* [DOCUMENT EXTRACT]
= = =

Armored Core 4 Review

For someone who has never played an Armored Core game before, the fourth entry in the series sure took a lot of getting used to. Mandatory training missions offered the obligatory hand-holding, but it lacked that concrete and tangible slam bang "gotta play it" moment that most action games have, or moreover, require. The first few hours proved to be a slog, wherein the game did nothing to present its structure or purpose to me, instead choosing to conceal itself within a legion of menus and convolution.

I suppose, if this entry is anything to go by, what the Armored Core hardcore are really into are menus. Entering practically any menu in the game sets off a domino chain of submenu upon submenu, and mazes of text that may or may not end with loading screens. They must really love these load times, too, as the fourth game sure loves to dish ’em out nice and long.

Nah, what the Armored Core devotees really love are big freakin’ robots. And what they really, really love is architecting them from the ground up.

A comparison to Gran Turismo isn’t out of place. AC4 plays to a similar gearhead mentality, in that every part of your machine is available to be customized and tuned into oblivion. Like, literally, everything. There’s the cosmetic stuff (which holds inherent value towards various parameters of your mech, such as defense and weight characteristics), but also the raw, not so obvious stuff like engines, computer chips, and radar systems. It’s entirely possible to play the game successfully while completely avoiding the more obtuse and technical aspects, but it’s there if you’re interested. There are even fake companies and product numbers attached to all of it. To me, things like this ended up defining what Armored Core was all about in the end; it wasn’t exactly the gameplay, it definitely wasn’t the story, and it certainly wasn’t the graphics.

Seems like Sega forgot to give From Software that "next-gen" memo; the game looks merely passable on the PS3. The mechs themselves — or "Nexts", as the game will have you call them — look good enough, but the backgrounds, environments, and effects are a joke. Visually, this game wouldn’t impress even the most naïve casual gamer. Aside from some nice lighting and bloom effects, the game feels very PS2. Let’s not forget that From Software was responsible for Otogi on Xbox, a game that visually rose above its action game brethren a few years ago. Folks, it’s no lie that Otogi looks better than AC4. Put them together and I’ll guarantee that most people would be fooled into believing that their years old Xbox game is the real next-gen title. It outclasses their new game, visually, in every way. Yikes.

= = =

* [DATA]

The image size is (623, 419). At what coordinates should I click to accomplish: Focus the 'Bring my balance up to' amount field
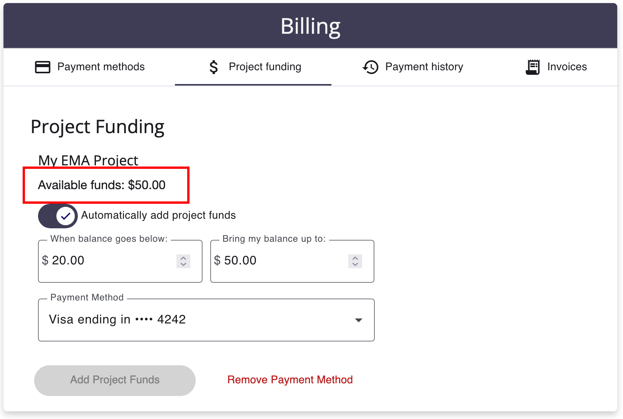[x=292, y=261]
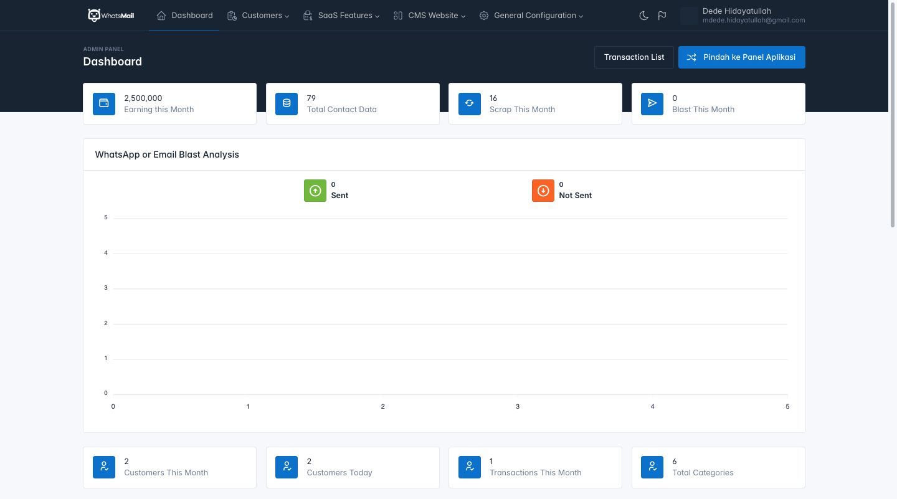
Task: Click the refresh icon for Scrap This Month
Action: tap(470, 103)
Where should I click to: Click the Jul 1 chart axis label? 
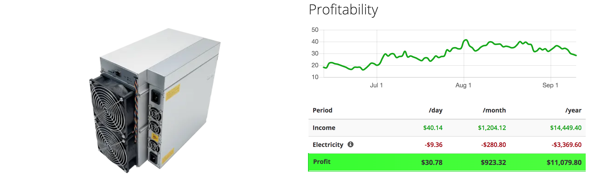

= = =

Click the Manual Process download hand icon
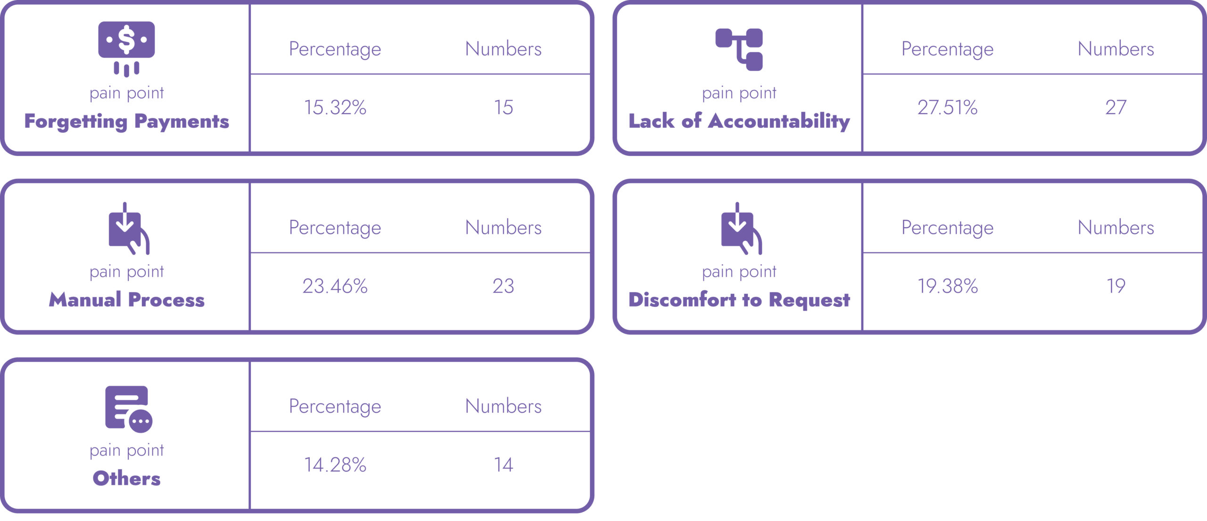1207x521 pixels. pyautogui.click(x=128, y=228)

= = =

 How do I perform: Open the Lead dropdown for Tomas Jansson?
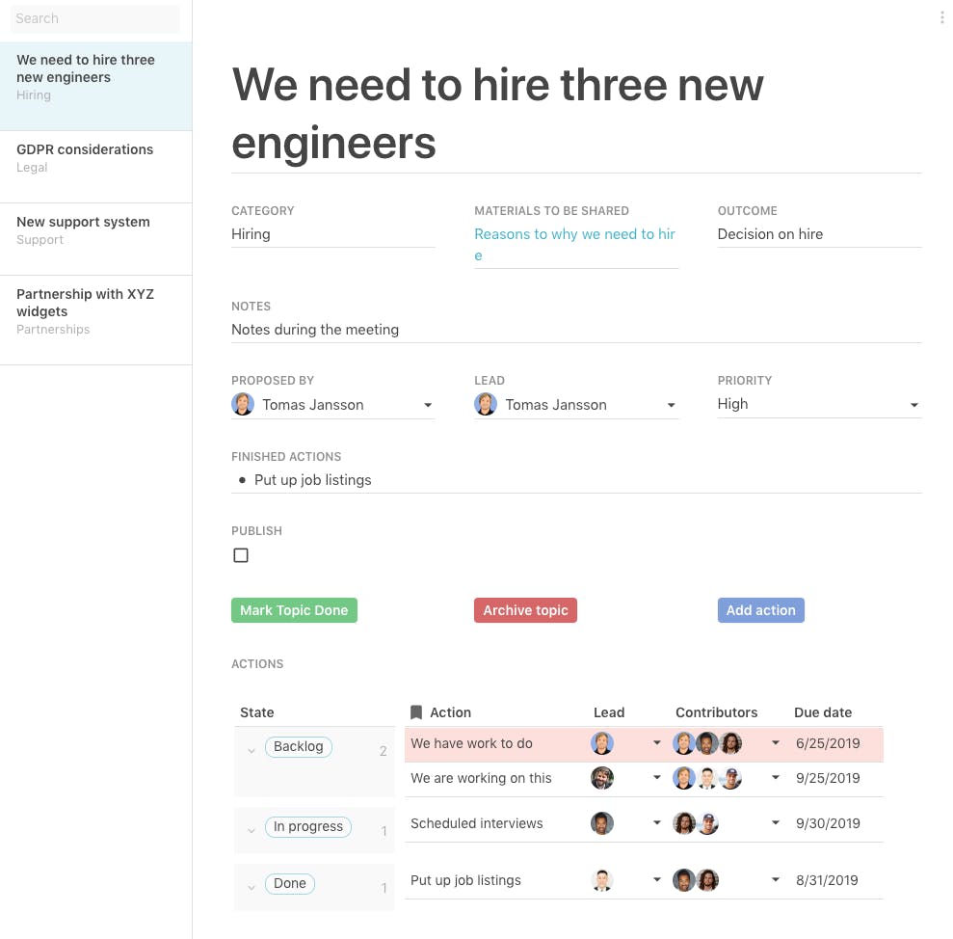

= = =

Please copy the Armored Core 4 review from "A comparison to" to "wasn’t the graphics.", substituting "sensor arrays" for "radar systems".

* [EXERCISE ANSWER]
A comparison to Gran Turismo isn’t out of place. AC4 plays to a similar gearhead mentality, in that every part of your machine is available to be customized and tuned into oblivion. Like, literally, everything. There’s the cosmetic stuff (which holds inherent value towards various parameters of your mech, such as defense and weight characteristics), but also the raw, not so obvious stuff like engines, computer chips, and sensor arrays. It’s entirely possible to play the game successfully while completely avoiding the more obtuse and technical aspects, but it’s there if you’re interested. There are even fake companies and product numbers attached to all of it. To me, things like this ended up defining what Armored Core was all about in the end; it wasn’t exactly the gameplay, it definitely wasn’t the story, and it certainly wasn’t the graphics.